Most people don’t think about history when they go out to eat, but at the White Horse Tavern it’s hard not too. This Tavern is the oldest, still running Tavern in the United States, rich with history and still serving excellent food.
The White Horse Tavern has only had 6 owners since being built in 1652 as the two story home of Francis Brinley. Just over 20 years later in 1673, this property was acquired by William Mayes, Sr., who transformed it into a tavern, identifying it with a white horse – the symbol of a tavern during that time.
For about 100 years before the Colony House was constructed, this tavern was a meeting place for the Colony’s General Assembly, Criminal Court, as well as City Council. When William Mayes Jr., a notorious pirate, became the innkeeper in 1702 after his father, he was granted a license to sell “all sorts of Strong Drink.” William caused much embarrassment to the British officials and William’s sister Mary and her husband Robert Nichols soon became the tavern’s innkeepers. City councilors continued to dine here and charged their meals to the public treasury.
In 1730, a new tavern keeper, Jonathan Nichols, gave the tavern its present name, The White Horse Tavern. He was followed by Walter Nichols, who left Newport in 1776 to avoid the British, but returned later. When he returned, he added a gambrel rood and re-opened the tavern.
The Nichols family sold the tavern in 1895 to Thomas and Bridget Preece and it became a rooming house.

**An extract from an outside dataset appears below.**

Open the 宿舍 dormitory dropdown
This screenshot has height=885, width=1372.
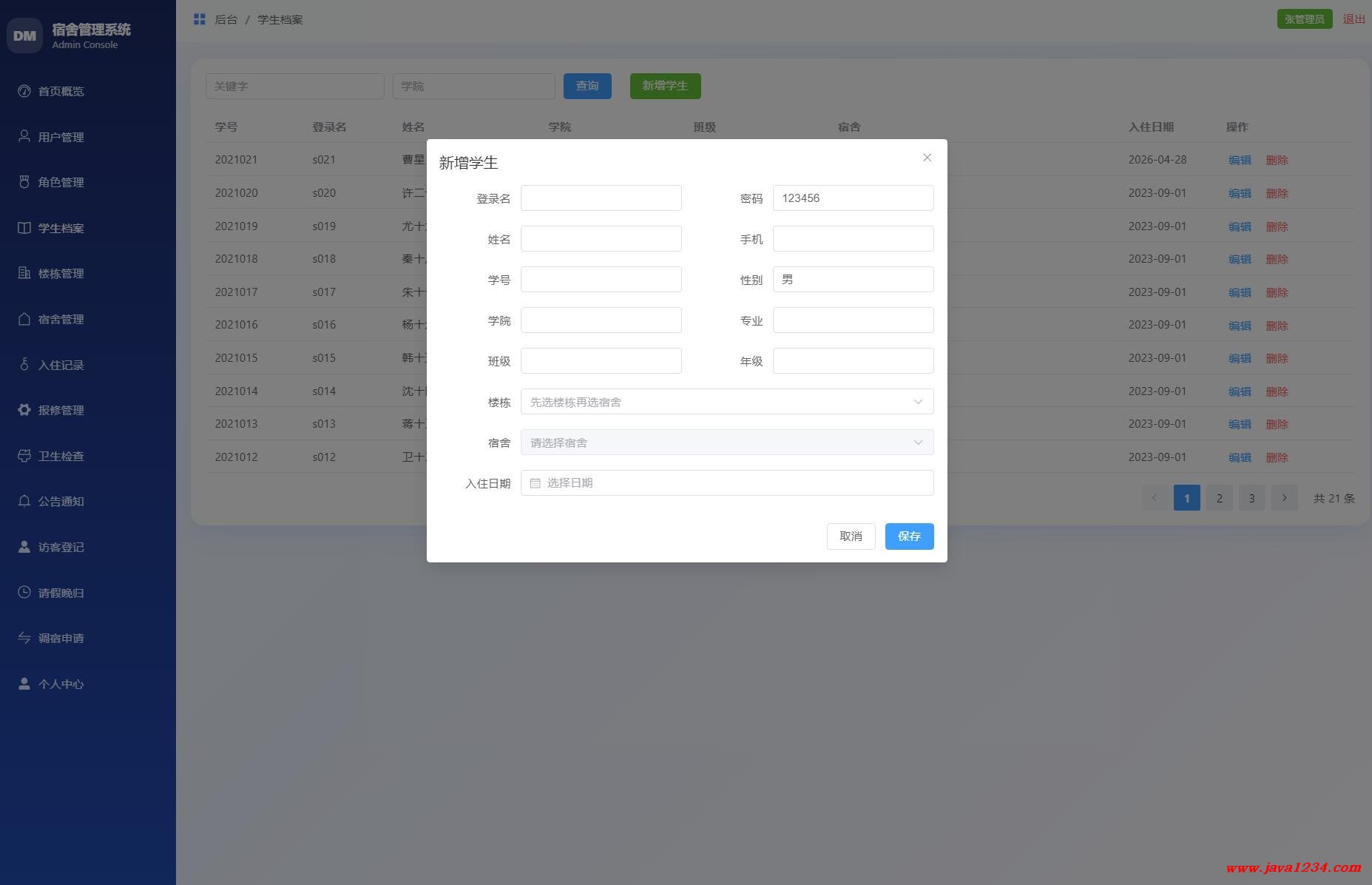[x=726, y=442]
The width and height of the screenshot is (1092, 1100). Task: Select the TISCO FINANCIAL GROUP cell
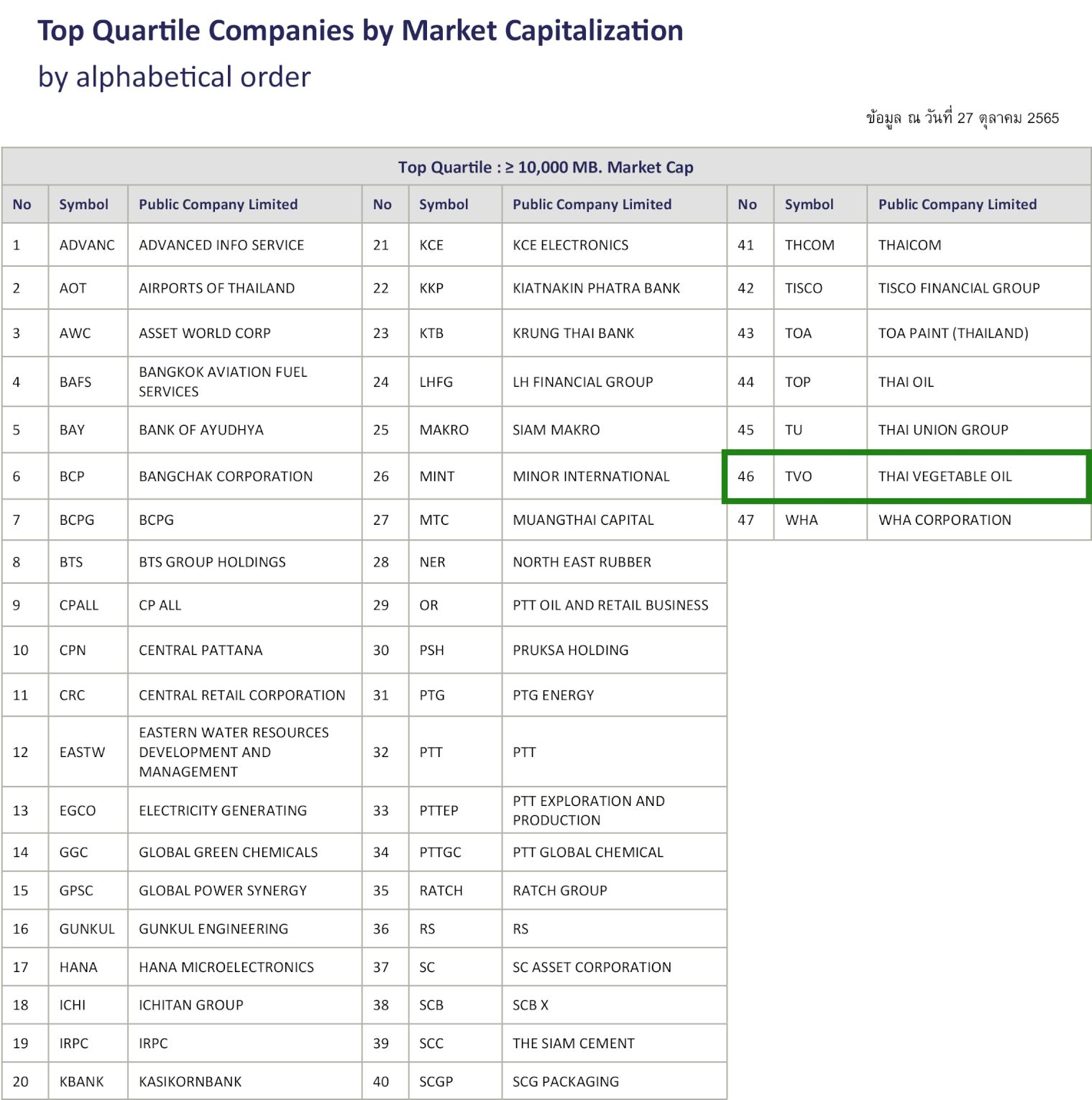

The structure suffered from use and neglect by 1954, but was acquired by the Preservation Society of Newport and was restored. In 1957 it re-opened as the White Horse Tavern. In 1981, O.L. Pitts and three partners purchased the Tavern and continued the tradition of “good fellowship, good food and good cheer.” O.L. Pitts gave the tavern over to Paul Hogan, a native of Newport on his 90th birthday, and the White Horse Tavern continues to thrive.